Becca CassadyBecca Cassady is from Marietta, Georgia, and earned her BA in English and her BA in Spanish from Mercer University in 2013. She taught English as a Second Language in Thailand and worked in campus ministry in Georgia before coming to Baylor to pursue her PhD in English Literature. Her research focuses on Rhetoric and Composition, specifically on issues of learning transfer and writing across the disciplines. In addition to her role as the Graduate Writing Center Coordinator, Becca works to enhance Baylor’s graduate student experience through her work as the Executive Vice President of the Graduate Student Association. Beyond the graduate school, she has the pleasure of teaching Baylor's First-Year Writing courses and mentoring undergraduates within the Honors Residential College. She can often be found practicing calligraphy with the Waco Calligraphy Guild, hiking or hammocking in Cameron Park, or drinking sweet tea.

Grace V. AquinoGrace V. Aquino is a fourth-year Ph.D. student in the Department of Environmental Science. Her research focuses on the optimization of an in vitro blood brain barrier model that can be used to better understand the development of neurodegenerative diseases associated with exposures to environmental chemicals. However, her publication history demonstrates her extended interest in nanomaterial safety and drug-discovery. Having grown up in Puerto Vallarta, Mexico, she received an A.A. from Bard College at Simon’s Rock (2012) and transferred to Baylor University where she earned a B.S. in biology and a double-minor in biochemistry and Latin American Studies (2014).

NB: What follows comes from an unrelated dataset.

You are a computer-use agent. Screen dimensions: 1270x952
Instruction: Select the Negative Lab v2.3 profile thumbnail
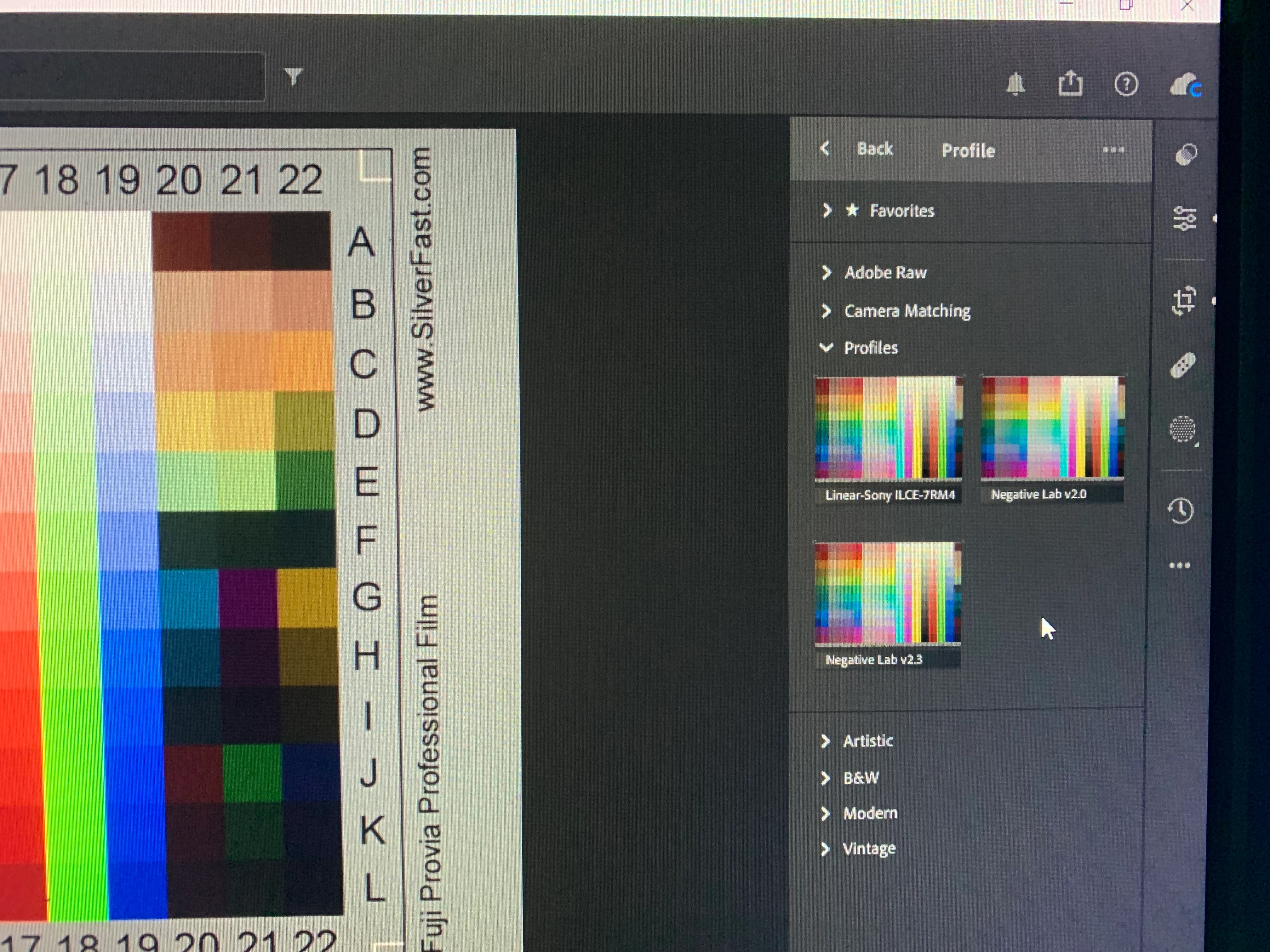point(888,594)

The recipient of the 2015 Outstanding Graduate Student Instructor Award, she has taught several introductory lab courses and co-taught at the graduate level alongside Dr. Laine Scales (EDA5300: Teaching and Learning in Higher Education). In her free time, she enjoys teaching Sunday School to children at her local church, doing yoga, and painting portraits of her pot-belly pig, Penelope.

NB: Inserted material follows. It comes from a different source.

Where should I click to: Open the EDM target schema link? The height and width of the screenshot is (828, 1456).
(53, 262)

Rachel KilgoreRachel Lynn Kilgore studies 19th century novels as a Ph.D. candidate in the English department where she has been for two full years.  Her B.A. is in literature from the University of Houston, and her M.A. from the University of Dallas focused on Jane Austen’s ethics of reading.  While finishing her Master’s thesis, she began working as an adjunct instructor at several colleges in the Dallas and Houston area including community colleges, the University of Houston Downtown, and Houston Baptist University. After three years, she began her work at Baylor where she hopes to write her dissertation on the interaction between a reader’s world, and the imagined worlds of novels.  She has presented at several of the Conferences for Christianity in Literature, the Center for Ethics and Culture at Notre Dame, at the North American Victorian studies Association (in October 2016), and will happily “present” to anyone else with a moderately interested expression. When not writing or teaching, Rachel enjoys crocheting, listening to audio books, hiking in Cameron park, conversing with friends, and dreaming about the tiny cob houses she hopes to build one day.

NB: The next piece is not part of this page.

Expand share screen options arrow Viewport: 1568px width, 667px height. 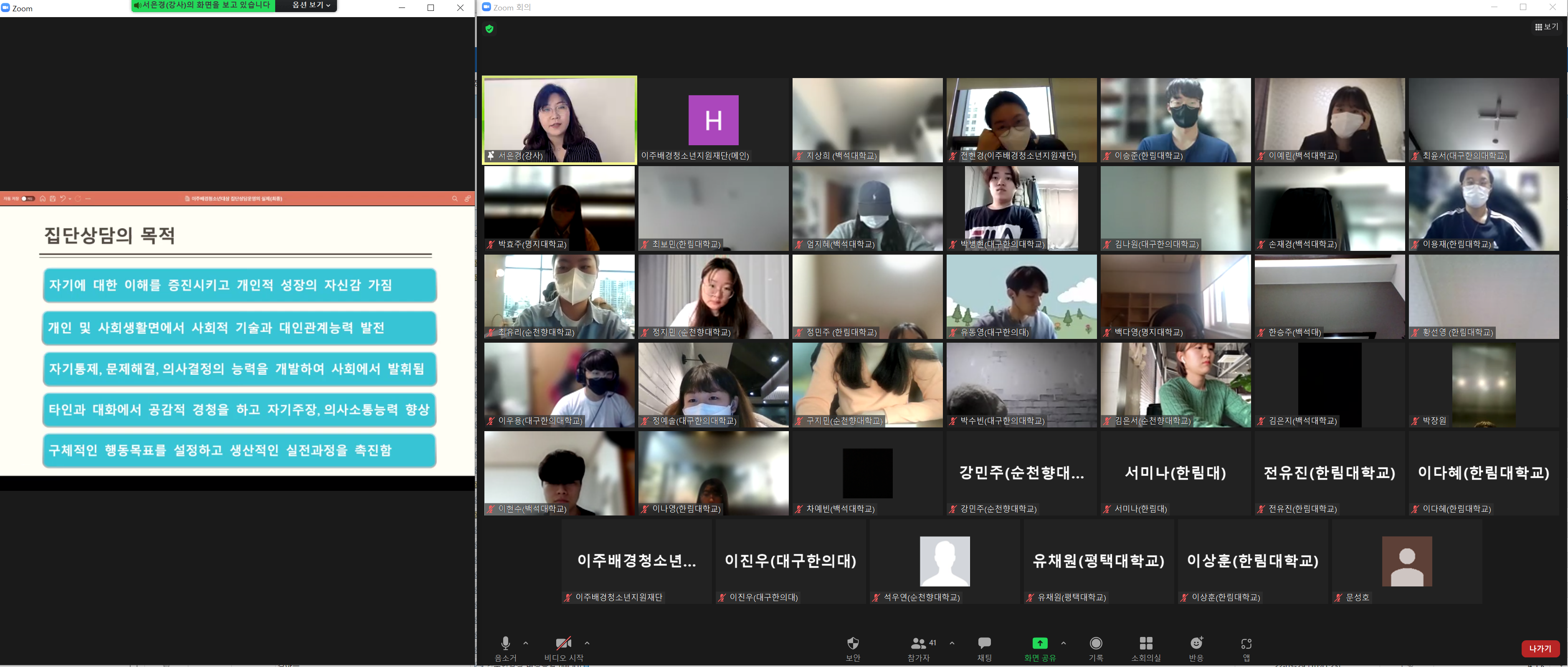coord(1064,643)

Edwin EschlerEdwin Eschler is a 4th year Ph.D. student in the sociology department where he researches religion, race, and political violence. He completed his BS in sociology at Brigham Young University and as part of the PhD program received his MA last summer here at Baylor: his thesis looked at the social determinants of experiencing a miracle. Ed spent several years between his undergraduate and graduate careers in Oregon working as a freelance writer for textbook companies. When not teaching (he currently teaches Religion and Society and Introduction to Sociology) or writing (his dissertation looks at how social network use intersects with his three areas of interest) he likes to fish and BBQ.

Greg BarnhillGreg Barnhill is a sixth-year Ph.D. candidate in the Religion Department whose research focuses on New Testament, early Christianity, Hebrew Bible, and Second Temple Judaism. His dissertation combines these interests with a theological approach of interpretation by exploring “The Divine Voice in Paul’s Scripture Citations,” an intertextual study of Paul’s use of the Jewish Scriptures in his theology. Greg is a frequent presenter at academic conferences in biblical and theological studies, such as the Society of Biblical Literature and the Karl Barth Graduate Student Colloquium. He has published research in Journal for the Study of the New Testament and Journal of Theological Interpretation, as well as forthcoming articles in Catholic Biblical Quarterly and Journal for the Study of Paul and His Letters. Greg earned a B.A. in History from Lee University and a Th.M. from Dallas Theological Seminary. In addition to working as a writing consultant, he teaches in the Religion and Classics departments at Baylor.